ERRE. Until they hear us

Hasta que nos escuchen

La Morada. RoFa Projects. Potomac. MD

Art Works

Hasta que nos escuchen

Until they hear us

Very recently, I was in Bogotá, Colombia and for a good part of my tour of the city, I felt that the walls were filled with brushstrokes, stencils and sprays to say “Enough!” to inequality, injustice, abuse of power, machismo and a failed heteropatriarchal system. A vibrant sensation of urban artists strengthening and making clear their active participation in society. All of these artists doing what we like to do; that is, putting aesthetics at the service of ethics.

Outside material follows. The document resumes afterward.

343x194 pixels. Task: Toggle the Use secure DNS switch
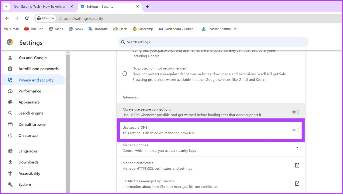pos(295,130)
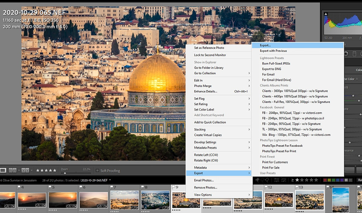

Within this group that shows us a story in motion, with daily fights, with diversity and acceptance, I got to know the work of ERRE.

ERRE began to paint in Zipaquirá, a municipality just under an hour from Bogotá, but soon the city was too small for her; it became very conservative and she moved to Bogotá. Her nights out to graffiti taught her to face a more hostile city where she had to get rid of the men who bothered her when she went out to paint alone at night. She has to endure police abuse and macho comments.

Many of her messages come from punk: studded jackets, crested animals, women with spray cans or tape recorders ready to make a mess. ERRE likes that her name is neutral in terms of the gender created, which does not refute the idea that many have and that she argues with against those who say that ERRE is a man.

Independent, empowered and internationally recognized, she is already a reference when we think of art as a transforming tool and social denunciation. ERRE penetrates the social fabric, she infiltrates into the corners and folds of the city to dialogue with passersby, to give voice to many problems that are not discussed as much as they should be.

ERRE shows us that the street can be the largest open museum, the one that allows the involvement of citizens, the common space, the space away from the formal and academic criticism. An open museum of complaint and contact, without red carpets. An intimate and necessary contact with the reality of the inhabitants who interact with those walls full of emotion and political positioning. An exercise of citizenship.

There are many walls made by women, but when people pass in front of them, they think that they were made by men. ERRE is one of these women, walking for the same cause, painting for the future, for rights, for equity...until they hear us.